### Objectives
A. Using the carrot-farm story below, answer these questions:
(i) How much is the cigar Tex is told to take off the property?
(ii) To whom does the narrator plan to go to sell the carrots?
(iii) What toll does Tex set for hicks?
B. Reproduce everything in the carrot-farm story from "Well, I was" down to "carrots? I asked.", word for word.
**** Excerpted text ****
Well, I told ol' Tex to get his fat ass and his $100 dollar cigar the hell off my property. I'm gonna go to Bugs and sell my own damn carrots, thank you very much, is what I told him.
"You ARE a dumb hick", he sneered. "You only got the one road that comes by your farm, and I bought it from the county when we all got the Free Enterprise. No more gummint handouts for you, boy. The toll for hicks is a goddamn dollar a bushel!"
Well, I was a might taken aback, because, see, I had never had anyone do business with me thisaway. Especially when they wanted to buy MY goddam carrots!
How much you charging Charlie next door to move his carrots? I asked.
"What? Jesus H. Christ! Explain to me how that is any of your damn business? We got a deal or not? I don't have all day." old Yew said to me.
**** Supplied data ****
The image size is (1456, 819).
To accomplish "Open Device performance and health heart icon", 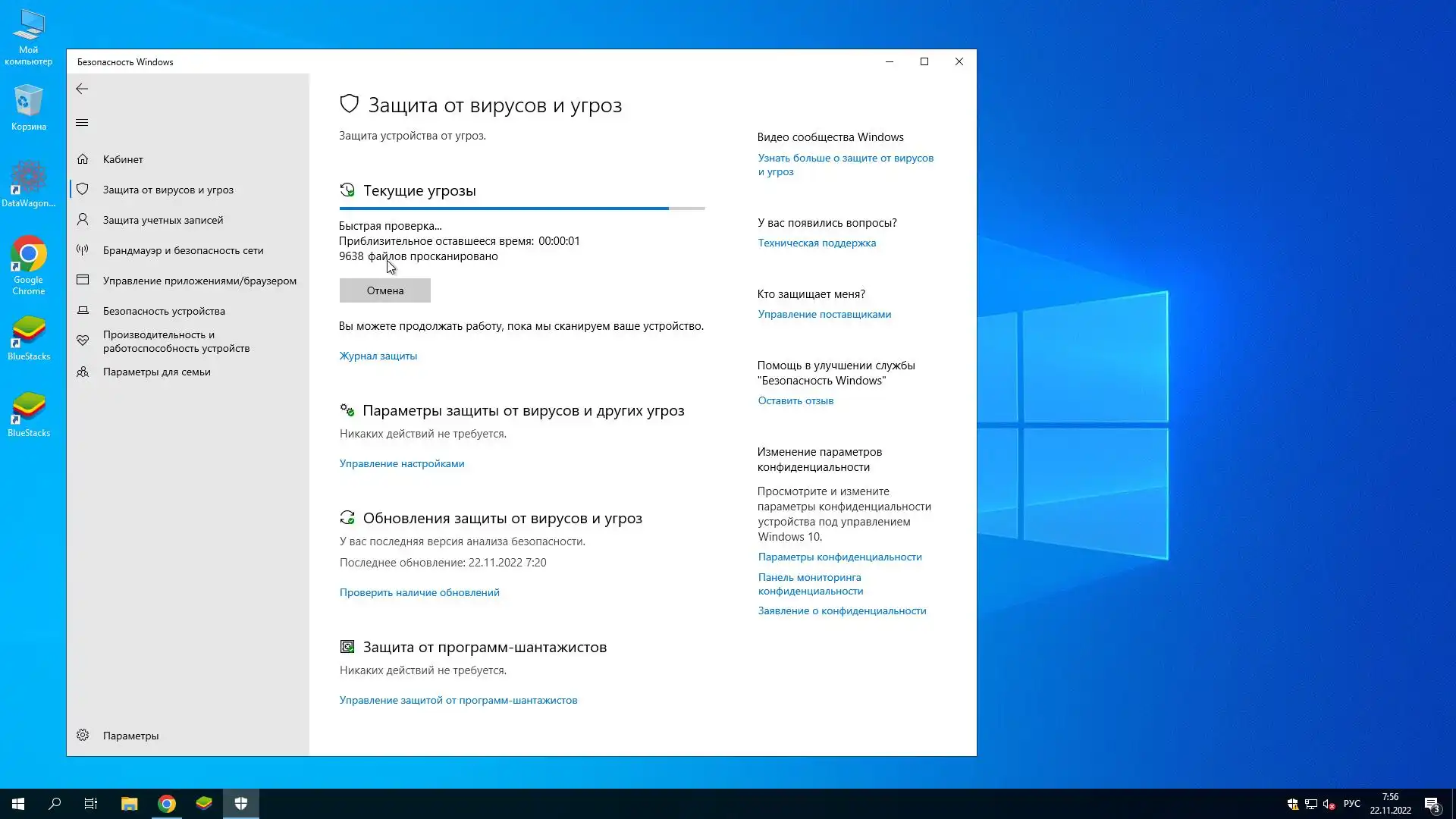I will [x=83, y=341].
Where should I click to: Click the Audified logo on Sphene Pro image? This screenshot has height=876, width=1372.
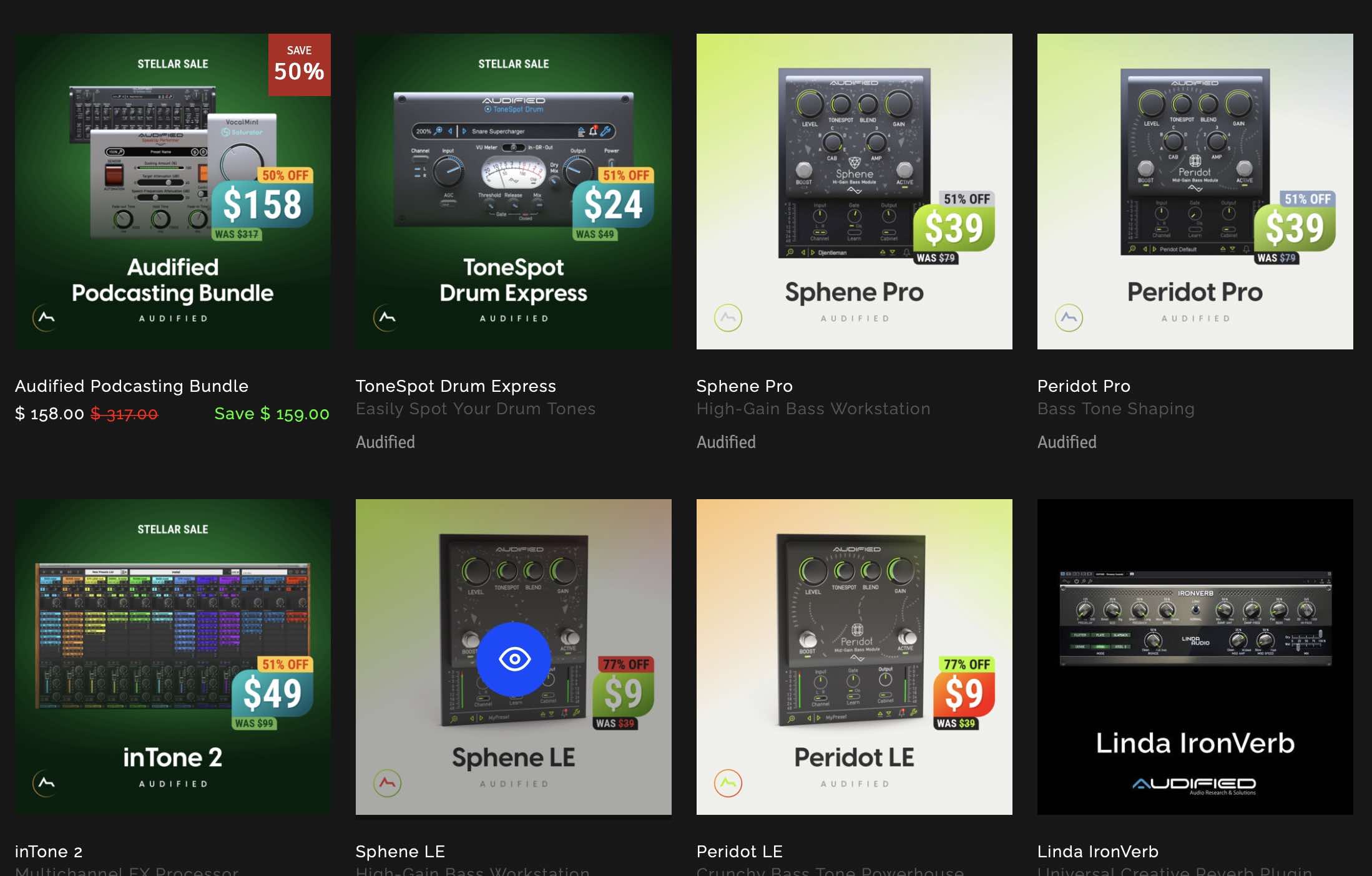728,318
****
### Worked solutions
A.
(i) $100 dollars
(ii) Bugs
(iii) A dollar a bushel

B.
Well, I was a might taken aback, because, see, I had never had anyone do business with me thisaway. Especially when they wanted to buy MY goddam carrots!
How much you charging Charlie next door to move his carrots? I asked.